A demagogia identitária salientava que Obama era o “primeiro presidente negro da história dos Estados Unidos” e esse fato deveria ser saudado como uma grande conquista. Contudo, seu governo bateu recordes de deportação de imigrantes latino-americanos, cerca de 2 milhões, maior que qualquer governo na história. No plano interno, os EUA continuaram sendo o país que mais prende e oprime o povo negro. Os campos de concentração para imigrantes foram construídos pelo governo Obama, que também não fechou a prisão de Guantánamo, localizada em Cuba. Sua política econômica se direcionou a apagar o incêndio criado pela crise capitalista de 2008, com a implementação de pacotes de estímulos por parte do Estado. Na sequência, manteve a política neoliberal.

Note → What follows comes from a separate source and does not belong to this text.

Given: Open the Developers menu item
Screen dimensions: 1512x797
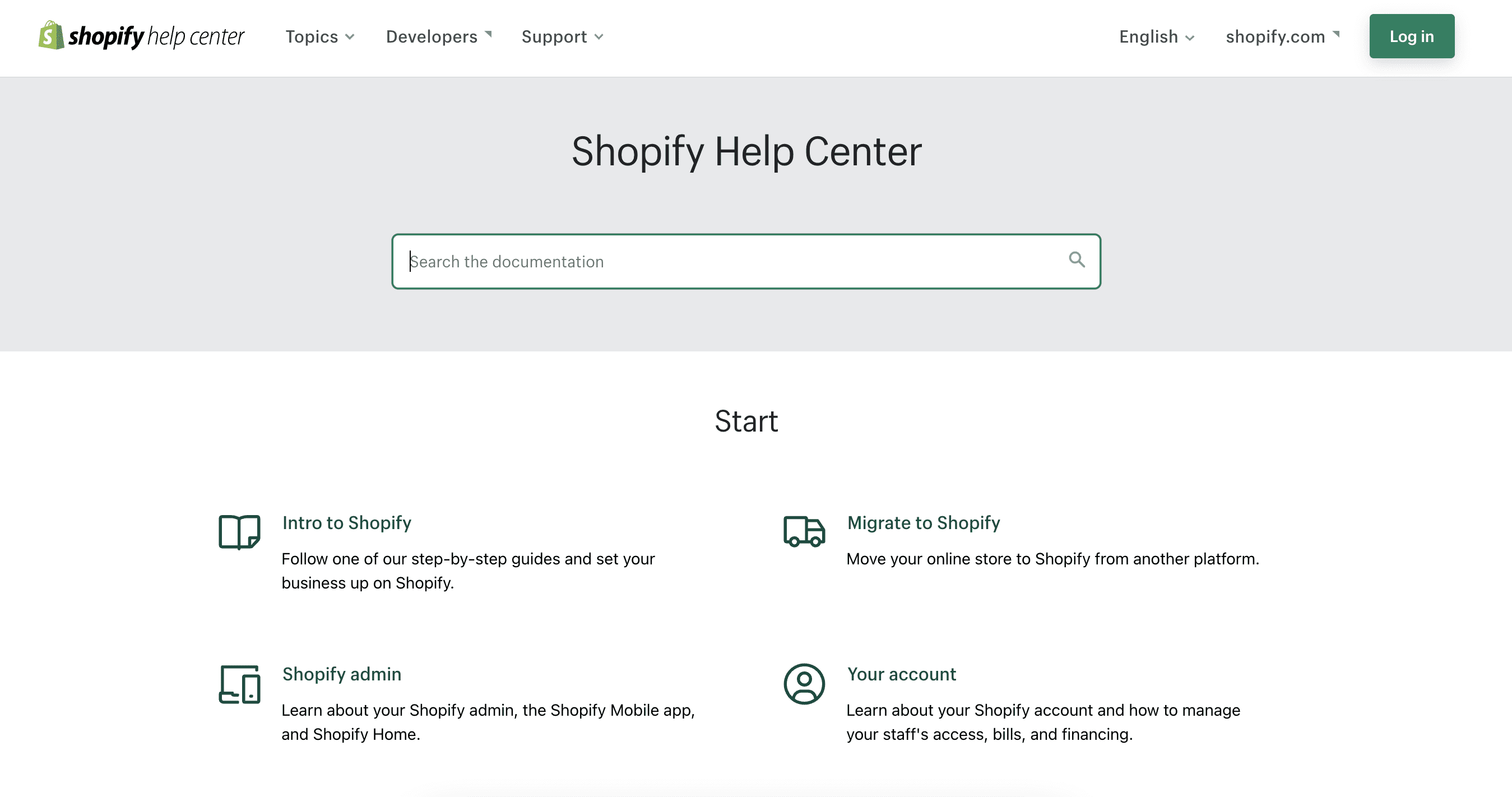Looking at the screenshot, I should (432, 36).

Barack Obama tinha como vice Joe Biden. Este último foi o articulador dos golpes de Estado contra os governos nacionalistas na América Latina. O primeiro golpe aconteceu em Honduras e derrubou o presidente Zelaya (Partido Liberdade e Refundação). O golpe foi executado pelas Forças Armadas com o apoio dos Estados Unidos. Nos próximos anos, os governos nacionalistas foram caindo. No Paraguai, Fernando Lugo (Frente Guasú) sofreu um impeachment relâmpago no Congresso. Na Argentina, o golpe aconteceu mascarado de processo eleitoral. No Brasil, o Biden derrubou Dilma Rousseff (PT) através de um processo de impeachment fraudulento no Congresso e colocou um serviçal, Michel Temer. A Venezuela sofreu diversas tentativas de golpe.

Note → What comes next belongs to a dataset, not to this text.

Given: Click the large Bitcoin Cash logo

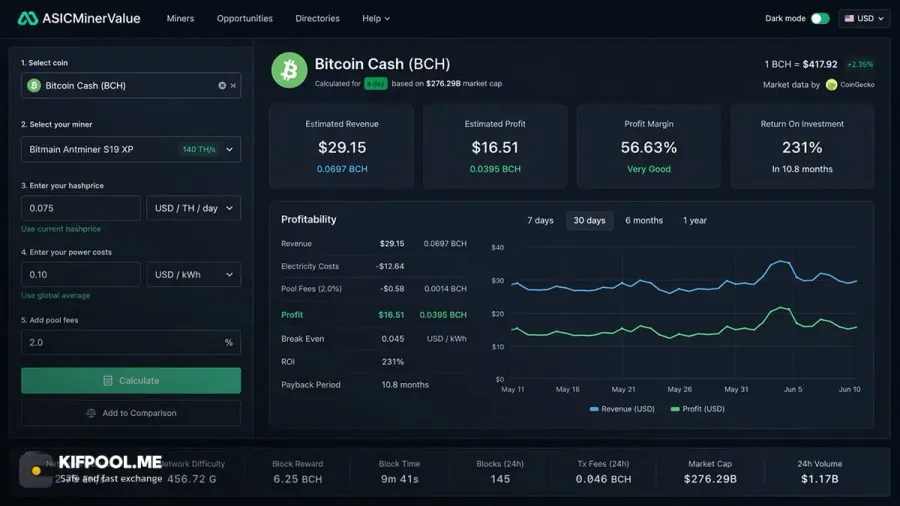Looking at the screenshot, I should click(289, 70).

A espionagem mundial foi revelada pelo ex-agente da Agência Central de Inteligência,(CIA, sigla em inglês) Edward Snowden. O governo Obama mantinha a mesma política de vigilância interna e externa. O projeto Prisma da Agência de Segurança Nacional (NSA, sigla em inglês) se propunha a vigiar a todos e armazenar os dados que circulam na internet para sempre. Presidentes e instituições de outros países, empresas estatais, concorrentes comerciais, organizações políticas, cidadãos eram mantidos sob estreita vigilância pelas agências de espionagem sob comando de Barack Obama.
O atual presidente Joe Biden tem no identitarismo uma forma de esconder sua verdadeira natureza e se apresentar como “democrático”. As agências de segurança, as forças armadas, o aparelho de repressão estatal, o sistema carcerário e a legislação repressiva contra a população, bem como a política econômica neoliberal, serão as mesmas de seus antecessores. No que tange à política externa, Biden já mostrou a que veio, com bombardeios na Somália, aumento da pressão sobre a China e o Irã, ameaças de sanções econômicas contra Mianmar. No contexto das mobilizações contra Hosni Murabak no Egito, foi claro que Obama sustentava o regime. A derrubada dos governos nacionalistas no Oriente Médio e Norte da África, casos da queda de Kadafi e da guerra civil na Síria, contou com a participação do primeiro presidente negro. Na guerra do Iraque, Obama enviou mais soldados.
O imperialismo nos governos Obama e Biden se apresenta como “democrático”. É um artifício para esconder seus interesses. E diversos setores da intelectualidade de esquerda, apegados às aparências dos fenômenos, embarcam na manobra.